James Troughton of TheGamer also praised the first Radahn fight, saying that few games had captured the excitement of adventurers banding together in a similar way as the Radahn Festival. Describing it as the game's "Dunharrow moment" in reference to The Lord of the Rings, he was surprised that the battle with Radahn was not the endgame, but rather only the game's midpoint. He called the fight "the sum of your journey up until this point", and the culmination of the player's journey through the "treacherous, inhospitable wasteland" of Caelid. Ben Brosofsky
of Screen Rant found the ability to fight alongside NPCs to be "emotional" and awarding to defeat Radahn.

Radahn's second boss fight has received attention for its high level of difficulty. Both praised and criticized for his highly aggressive and relentless moveset, Radahn has been considered the strongest boss in the DLC, the whole game, or even in FromSoftware's history. "Let Me Solo Her", a player known for their expertise at fighting Malenia and for helping others against her, beat Radahn after three hours of attempts and began showcasing different tactics to help other players with the newer boss.
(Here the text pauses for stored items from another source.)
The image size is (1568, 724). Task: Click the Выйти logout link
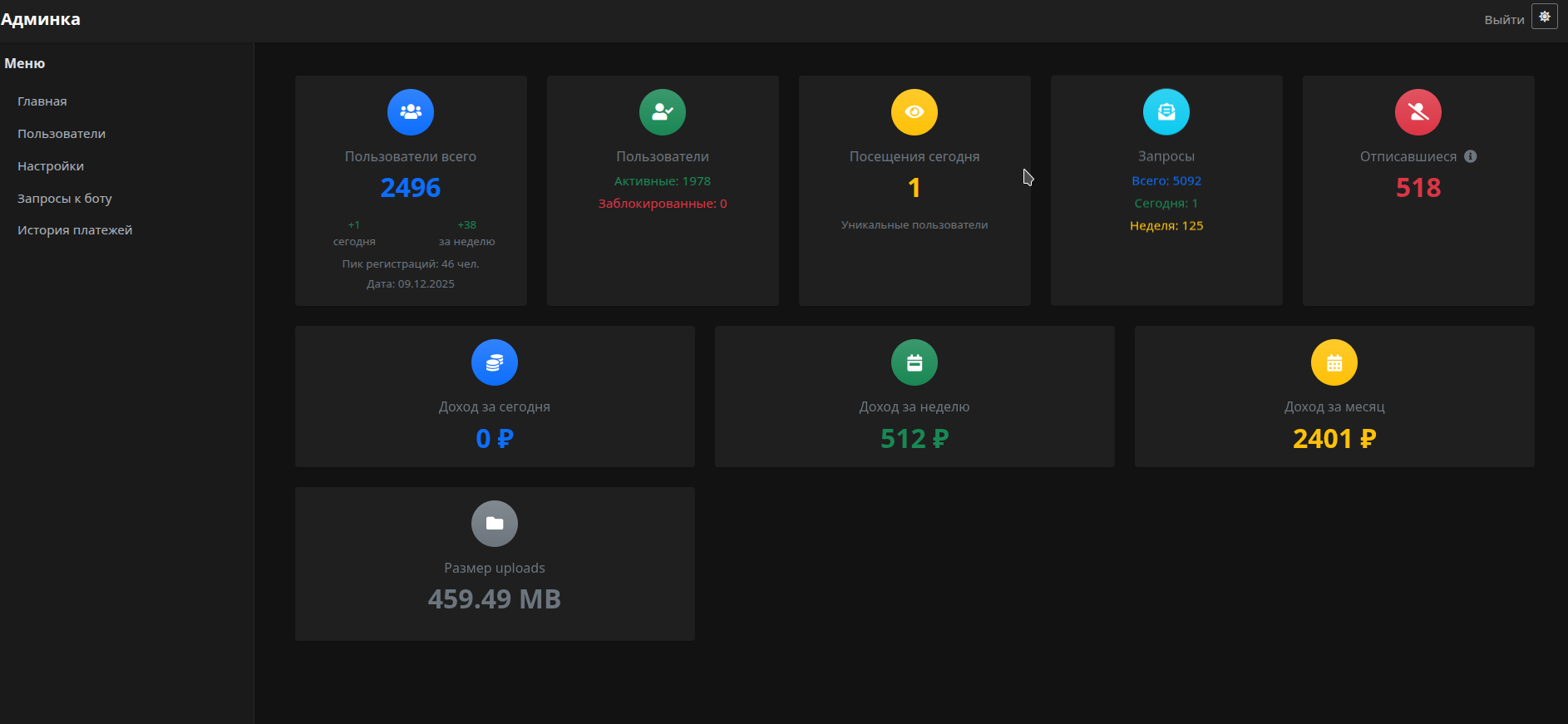1504,19
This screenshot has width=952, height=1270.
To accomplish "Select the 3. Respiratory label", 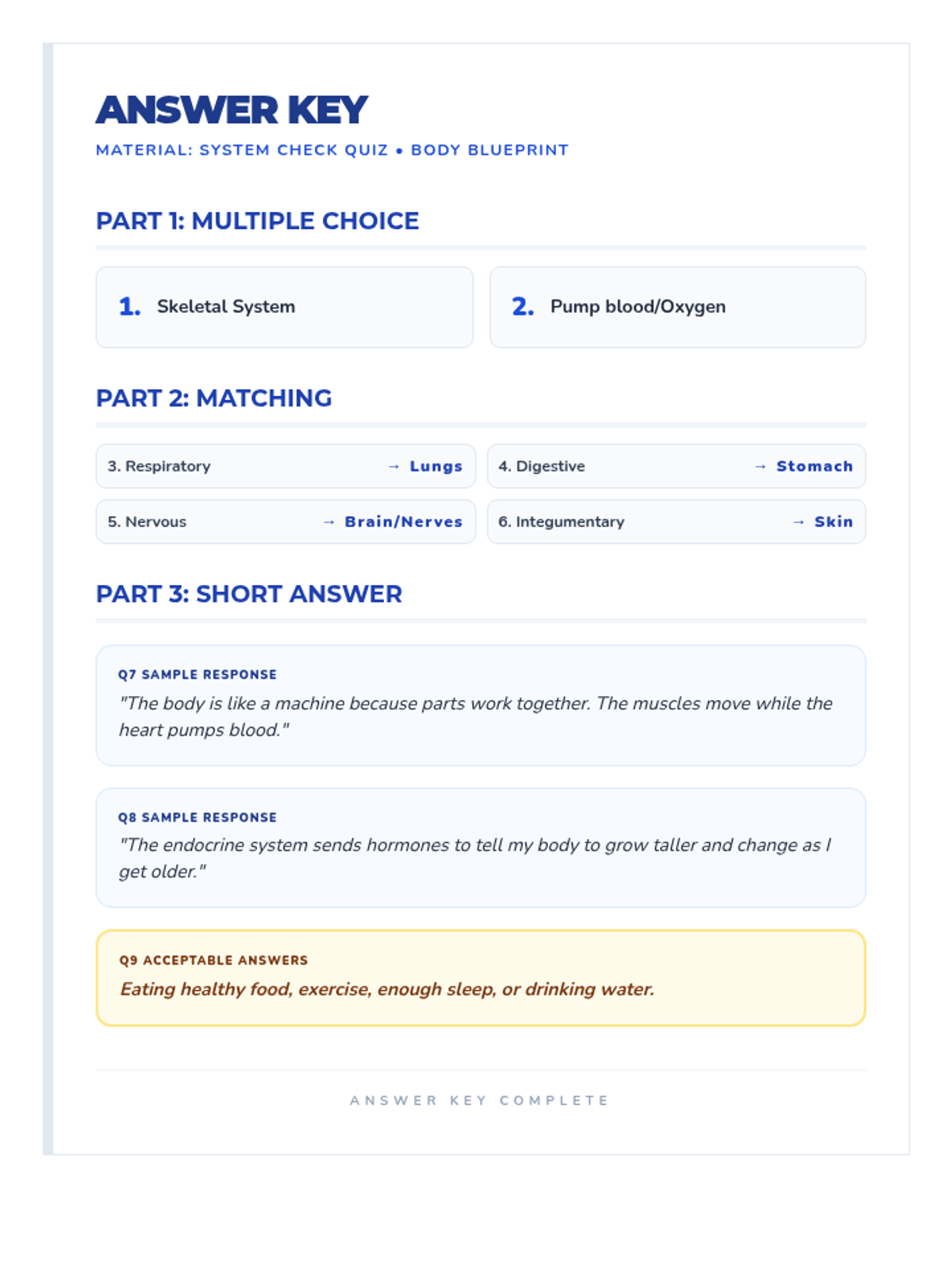I will tap(159, 467).
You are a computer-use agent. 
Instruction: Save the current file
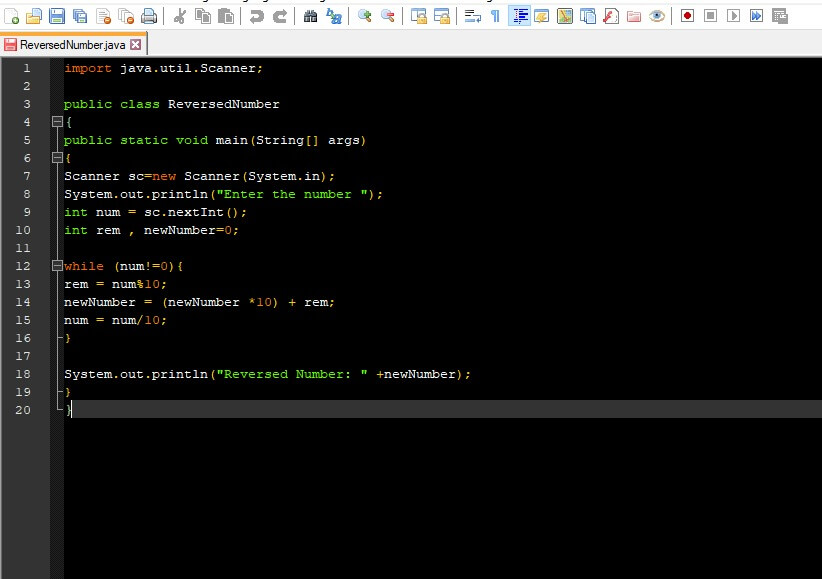coord(57,16)
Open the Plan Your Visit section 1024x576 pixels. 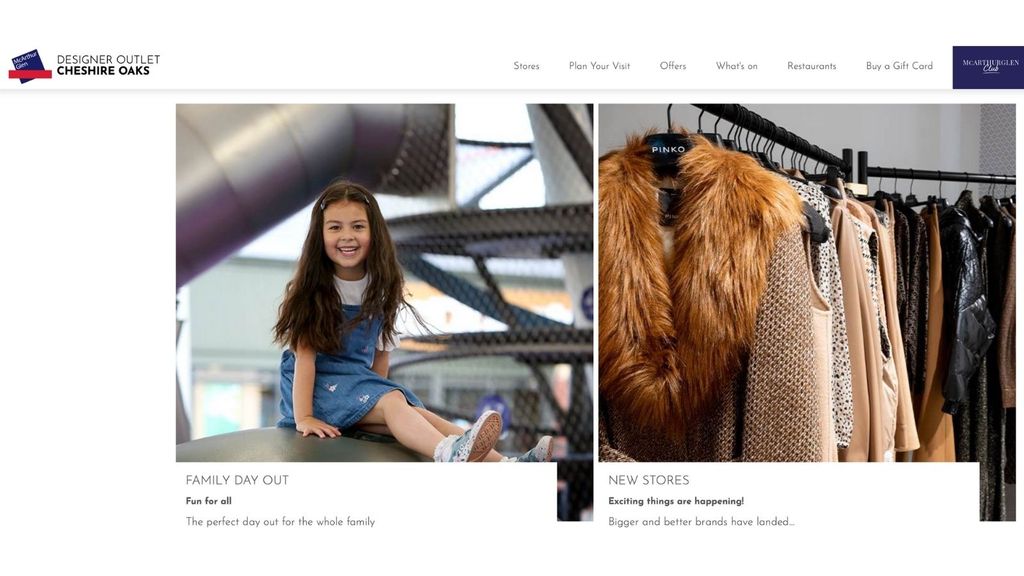pos(599,66)
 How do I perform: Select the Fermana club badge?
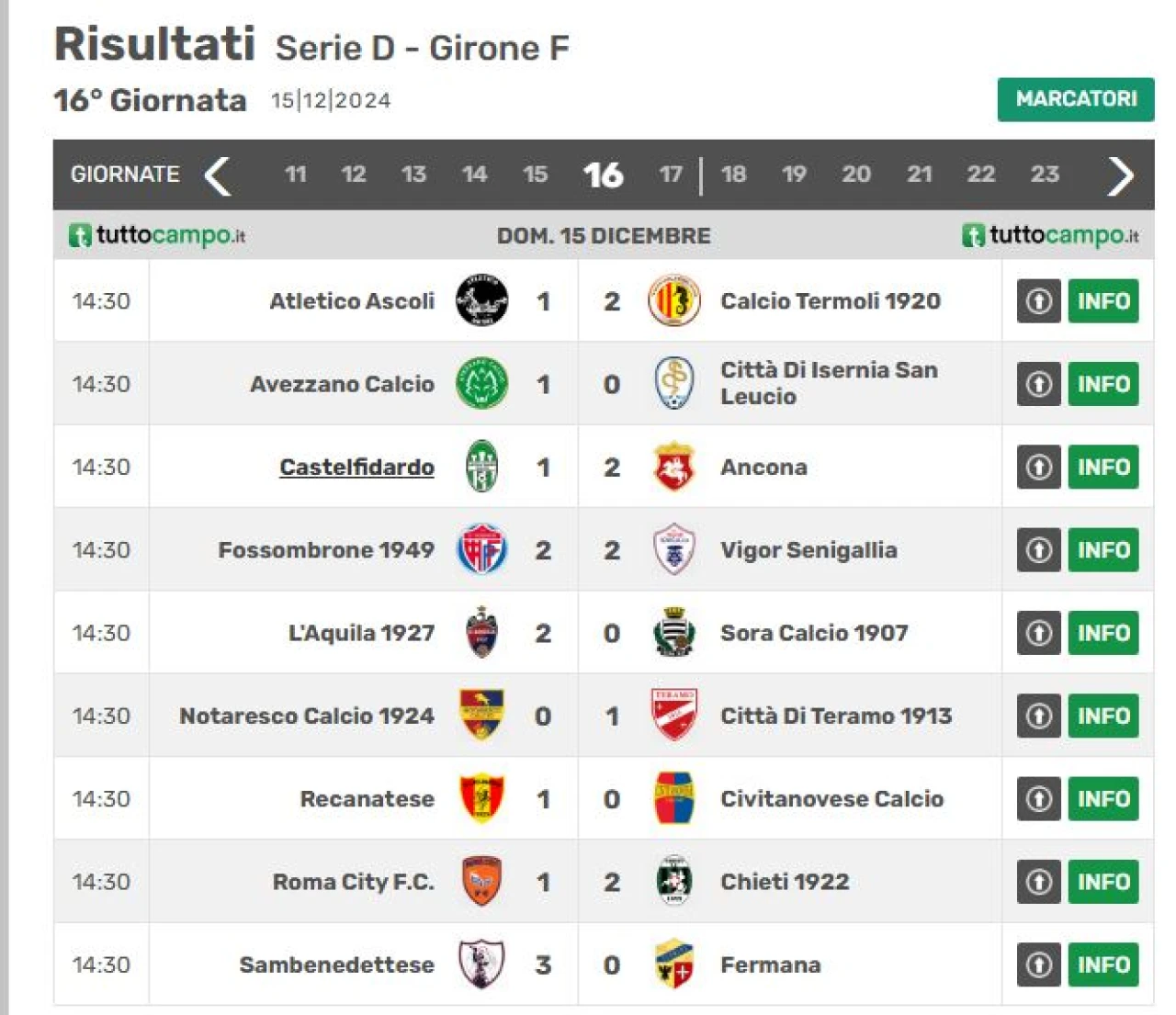673,964
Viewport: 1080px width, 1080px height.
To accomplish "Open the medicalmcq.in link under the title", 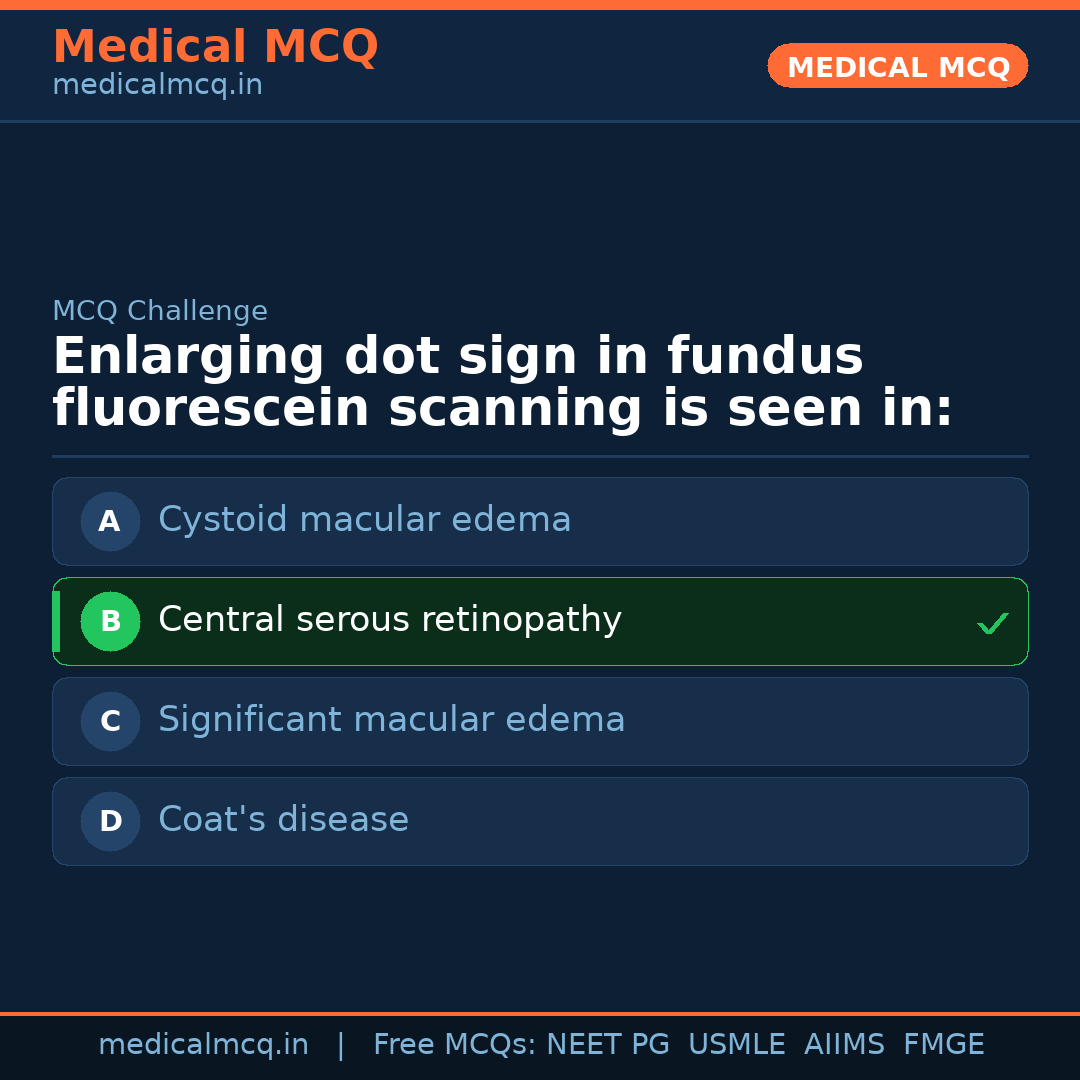I will point(157,86).
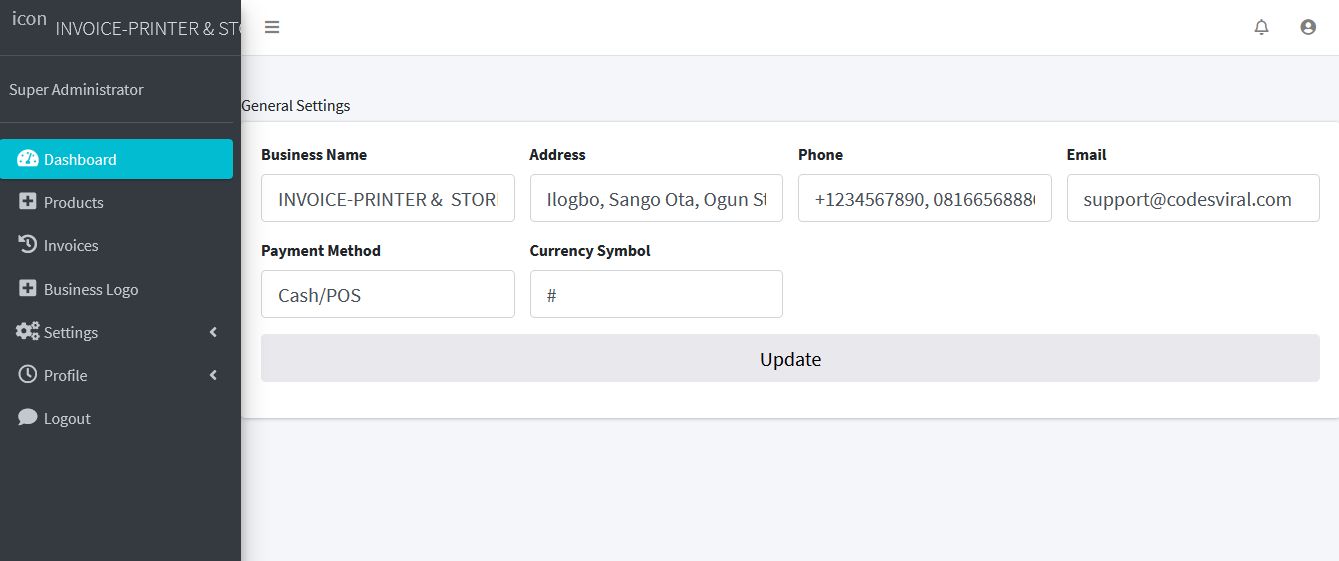Click the Dashboard speedometer icon
Image resolution: width=1339 pixels, height=561 pixels.
(28, 159)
Like Malenia's boss fight, Radahn's second boss fight has been a source of unusual challenges. Twitch streamer DrDootPhD beat the boss using a saxophone in place of a controller, while others did so without sustaining any damage, or without dodging at all. Twitch.tv streamer MissMikkaa spent 52 tries and seven hours before successfully killing Radahn using a dance pad. One player used every status buff in the game to beat Radahn in one hit and another won while on Rune Level One without using Scadutree Fragments. YouTuber Lu Win Kre fought against Radahn solo and used a different weapon without taking damage each time, achieving this 40 times. YouTuber PointCrow's goldfish Tortellini managed to defeat Radahn using a camera that selects inputs based on which part of its tank it is in, receiving assistance from PointCrow.